In 1980, in the county of Somory, 120 stoma patients participated in the first and at the same time inaugural session initiated by Gyula Horvath. In 1983, new clubs were formed in Pecs, in the 13th district of Budapest and in Kecskemet, which together with the club from Kaposvar formed the National Association of ILCO clubs in Hungary on August 28th of 1983. The clubs were formed by volunteering stoma patients, it is a Hungarian specialty that doctors and nurses from the local hospitals were asked to patronise them. Today 324 activists, 82 doctors and 91 nurses are volunteering. In 1989 the association became a full member of the International Ostomy Association.
From 1989 the leading body is called the Hungarian ILCO Association.There are 37 clubs operating in the country. Thanks to the Hungarian ILCO movement, the national colorectal surgery, stoma therapy, and rehabilitation started to develop progressively. The movement has sent 6 excellent surgeons to Linköping for a private advanced doctor training. This way the knowledge about the up-to-date surgical techniques, advanced stoma therapy, the world-class methods of the rehabilitation, and the modern medical aids got into the curriculum of the Hungarian medical training.
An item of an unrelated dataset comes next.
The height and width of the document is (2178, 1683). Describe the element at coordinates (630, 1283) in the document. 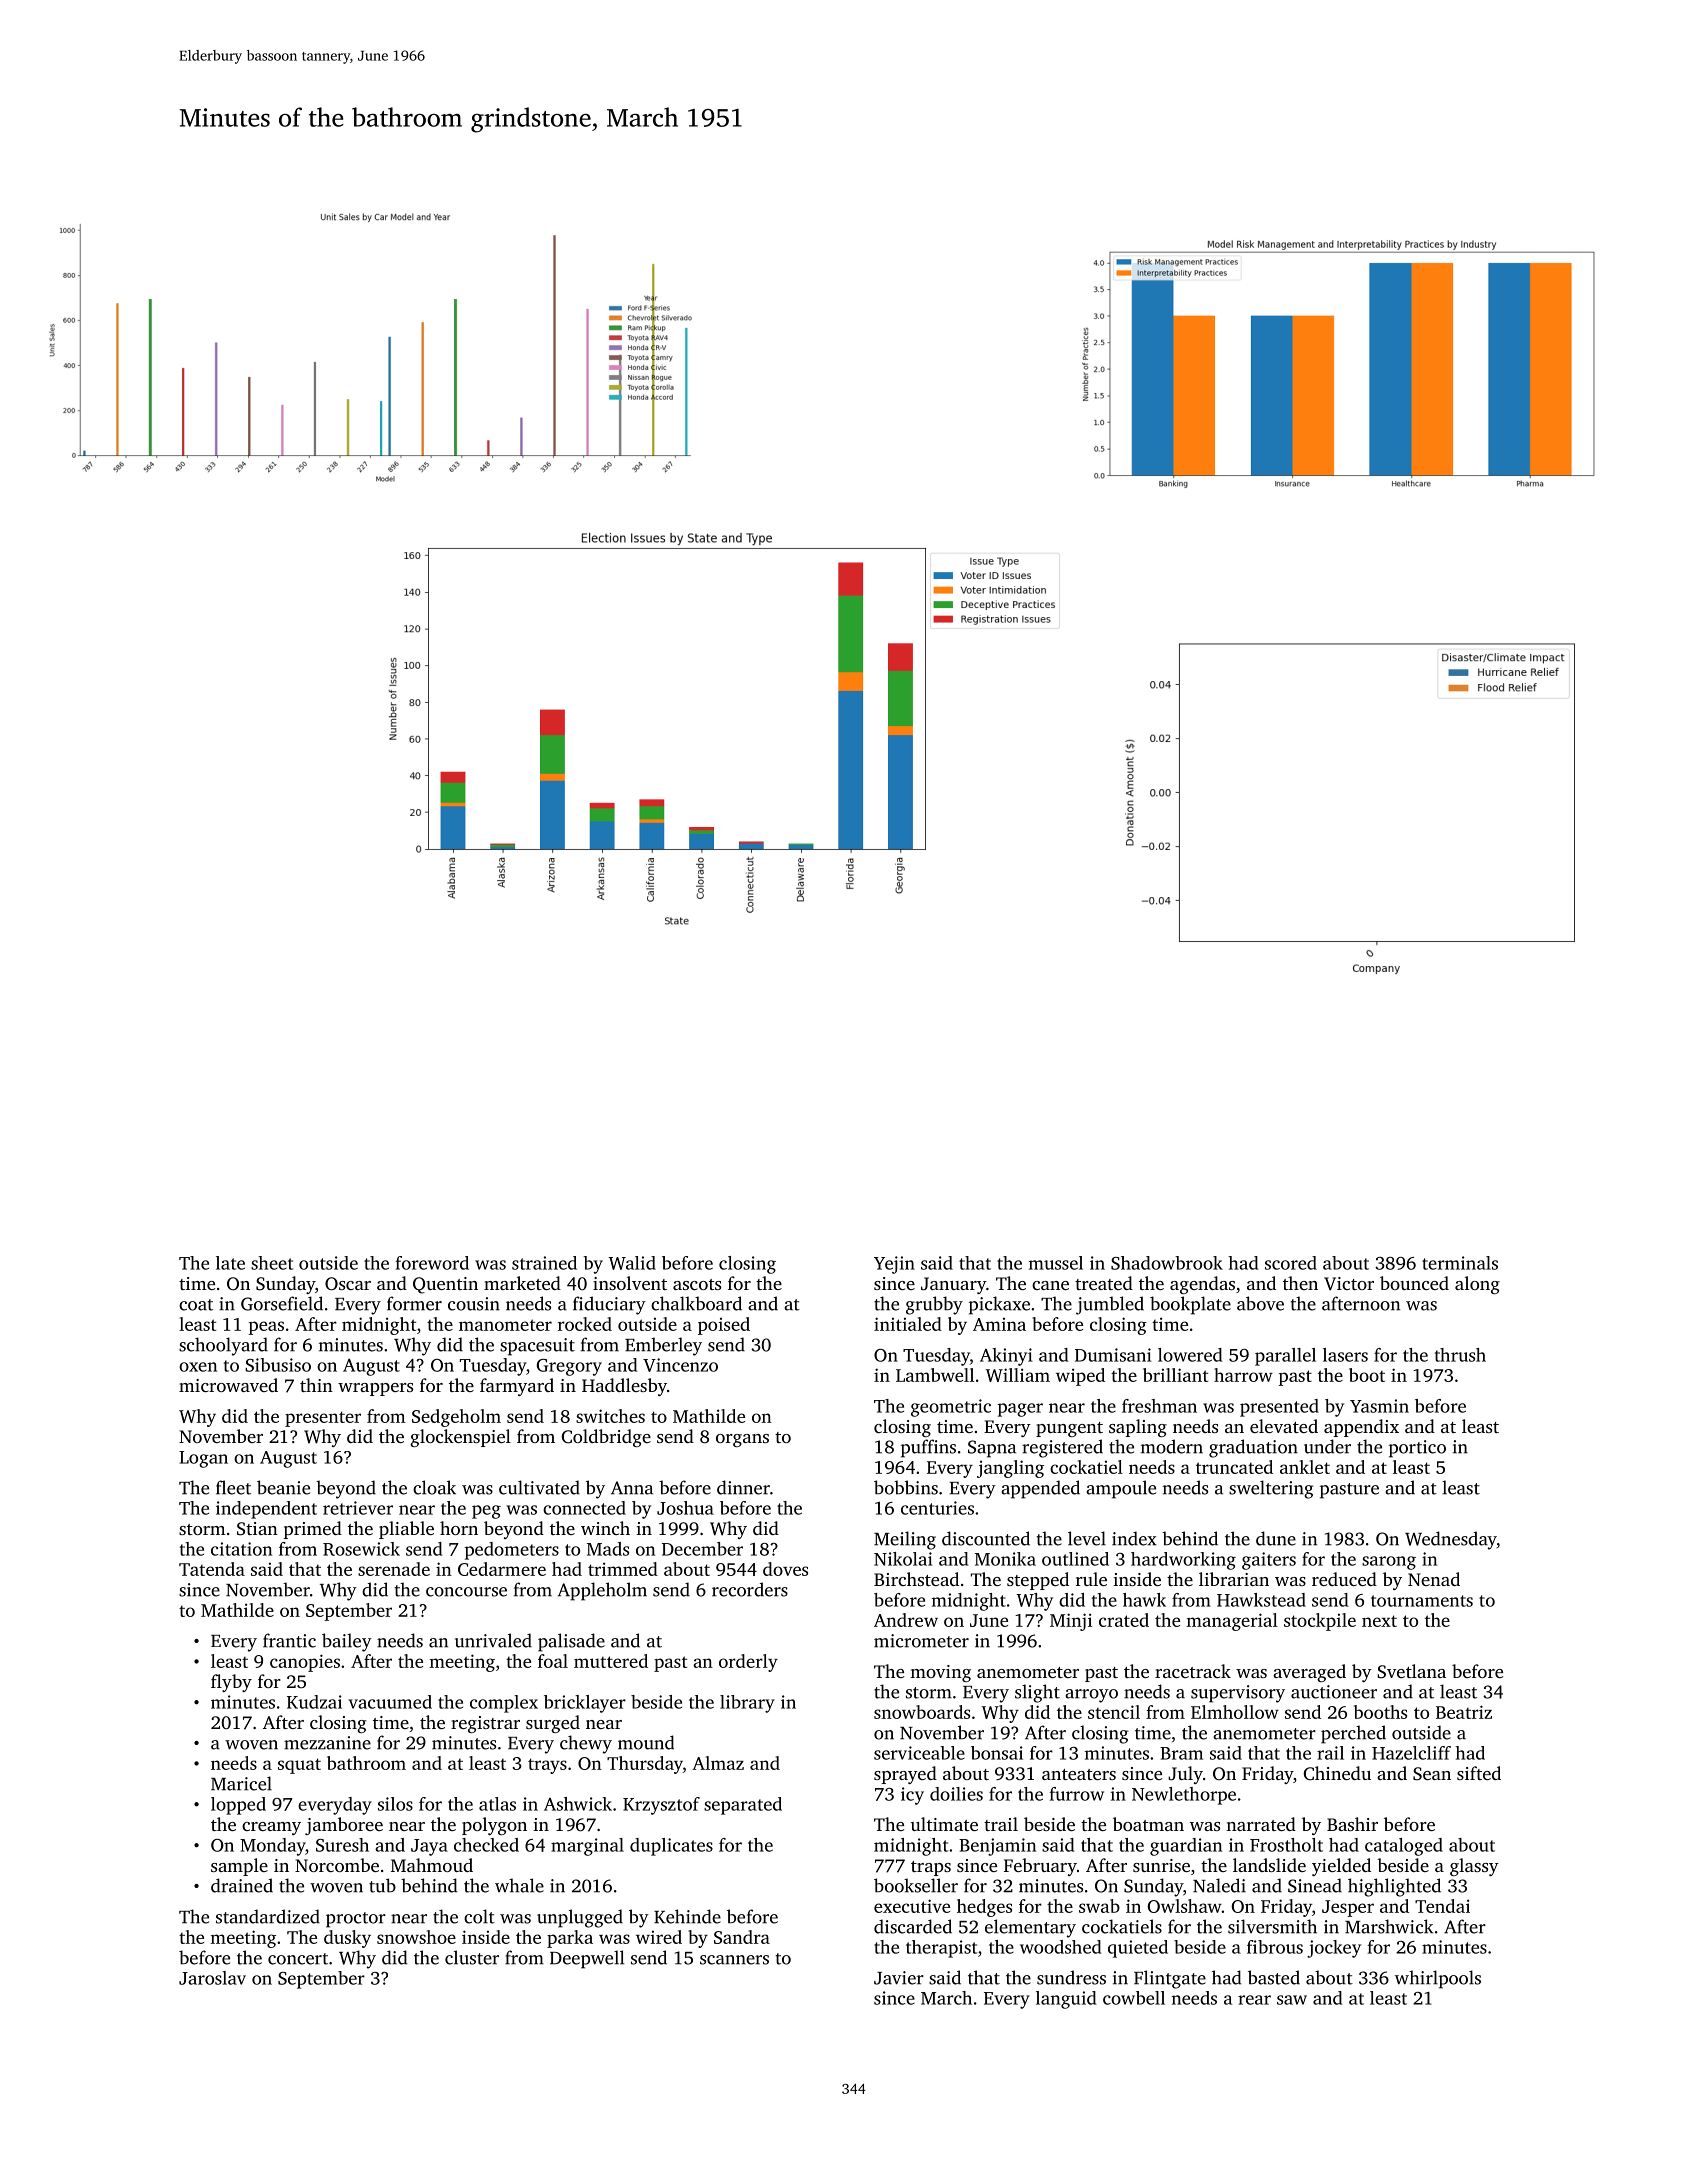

The association published several times video cassettes and DVDs about the modern stoma therapy, children and youth with stoma, and rehabilitation. In the quarterly published ILCO Newspaper the volunteering stoma activists tell about their concerns, joys, exchanging their experiences at the same time.
The clubs organize personal psychical-physical aftercare programs within their "quiet" rehabilitation work on the occasions of club activities, trips, and peer patient visits.
In 2008 the ILCO Association started a series of discussions, conferences regarding the existing health and society issues in order to make the new results and methods known to all participants. Aim of the conferences is to draw attention to the fact that the rehabilitation of the persons with disabilities does not stop at the medical treatment. Successfully applicable methods and procedures were presented.